Here for a Good Time was recorded at Shrimpboat Sound Studio in Key West, Florida, the same studio where Strait recorded his last three albums.

"Lone Star Blues" was originally recorded by Delbert McClinton on his 2002 album, Room to Breathe. "A Showman's Life" was originally recorded by the songwriter, Jesse Winchester, on his 1978 album, A Touch on the Rainy Side and by Gary Allan on his 2003 album, See If I Care.

==Track listing==

| No. | Title | Writer(s) | Length |
|---|---|---|---|
| 1. | "Love's Gonna Make It Alright" | Al Anderson, Chris Stapleton | 3:50 |
| 2. | "Drinkin' Man" | Dean Dillon, Bubba Strait, George Strait | 4:27 |
| 3. | "Shame On Me" | B. Strait, G. Strait | 2:39 |
| 4. | "Poison" | Chuck Cannon, Allen Shamblin | 3:39 |
| 5. | "Here for a Good Time" | Dillon, B. Strait, G. Strait | 3:01 |
| 6. | "House Across the Bay" | Dillon, B. Strait, G. Strait | 3:36 |
| 7. | "Lone Star Blues" | Gary Nicholson, Delbert McClinton | 4:18 |
| 8. | "A Showman’s Life" (featuring Faith Hill) | Jesse Winchester | 4:43 |
| 9. | "Three Nails and a Cross" | Bobby Boyd, Dillon, B. Strait, G. Strait | 3:43 |
| 10. | "Blue Marlin Blues" | Dillon, B. Strait, G. Strait | 3:24 |
| 11. | "I’ll Always Remember You" | Dillon, B. Strait, G. Strait | 3:54 |
| Total length: |  |  | 41:13 |

== Personnel ==
- George Strait – lead vocals, backing vocals, acoustic guitar
- Steve Nathan – acoustic piano, Hammond B3 organ, synthesizers
- Matt Rollings – acoustic piano, Wurlitzer electric piano, Hammond B3 organ
- Steve Gibson – acoustic guitar, electric guitar, gut-string guitar
- Brent Mason – acoustic guitar, electric guitar, gut-string guitar
- Ilya Toshinsky – acoustic guitar, electric guitar
- Paul Franklin – steel guitar
- Stuart Duncan – fiddle, mandolin
- Glenn Worf – bass guitar, upright bass
- Eddie Bayers – drums
- Thom Flora – backing vocals
- Wes Hightower – backing vocals
- Marty Slayton – backing vocals
- Chris Stapleton – backing vocals
- Faith Hill – backing vocals (8)

=== Production ===
- Brian White – A&R
- Tony Brown – producer
- George Strait – producer
- Chuck Ainlay – recording, mixing, additional recording
- Jim Cooley – recording assistant
- Brandon Schexnayder – additional recording, mix assistant
- Brian David Willis – digital editing
- Bob Ludwig – mastering at Gateway Mastering (Portland, Maine)
- Amy Garges – production assistant
- Craig Allen – design
- Terry Calonge – photography
- Kelley Fromme-May – booklet back cover photography
- Vanessa Gavalya – inside front and back cover photography
- Erv Woolsey – management

==Chart positions==
Here for a Good Time debuted at No.3 on the Billboard 200 chart and No.1 on the Country Albums chart with 91,000 copies.
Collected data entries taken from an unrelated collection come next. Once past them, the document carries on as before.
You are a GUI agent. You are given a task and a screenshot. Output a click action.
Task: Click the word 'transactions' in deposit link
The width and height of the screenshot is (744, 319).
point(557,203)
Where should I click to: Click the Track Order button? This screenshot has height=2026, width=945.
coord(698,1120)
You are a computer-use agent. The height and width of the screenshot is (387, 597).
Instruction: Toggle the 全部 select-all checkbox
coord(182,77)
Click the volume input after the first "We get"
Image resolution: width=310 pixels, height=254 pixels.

As of December 21, 2011, the album had sold 298k copies.

===Weekly charts===

| Chart (2011) | Peak position |
|---|---|
| Canadian Albums (Billboard) | 12 |
| UK Country Albums (Official Charts) | 5 |
| US Billboard 200 | 3 |
| US Top Country Albums (Billboard) | 1 |

===Year-end charts===

| Chart (2011) | Position |
|---|---|
| US Billboard 200 | 129 |
| US Top Country Albums (Billboard) | 29 |
| Chart (2012) | Position |
| US Top Country Albums (Billboard) | 39 |

===Singles===

| Year | Single | Peak chart positions |  |  |
| US Country | US | CAN |
| 2011 | "Here for a Good Time" | 2 | 46 | 66 |
| "Love's Gonna Make It Alright" | 3 | 61 | — |
| 2012 | "Drinkin' Man" | 37 | — | — |
"—" denotes releases that did not chart

== Certifications ==

Certifications for Here For A Good Time
| Region | Certification | Certified units/sales |
| United States (RIAA) | Gold | 500,000^{‡} |
^{‡} Sales+streaming figures based on certification alone.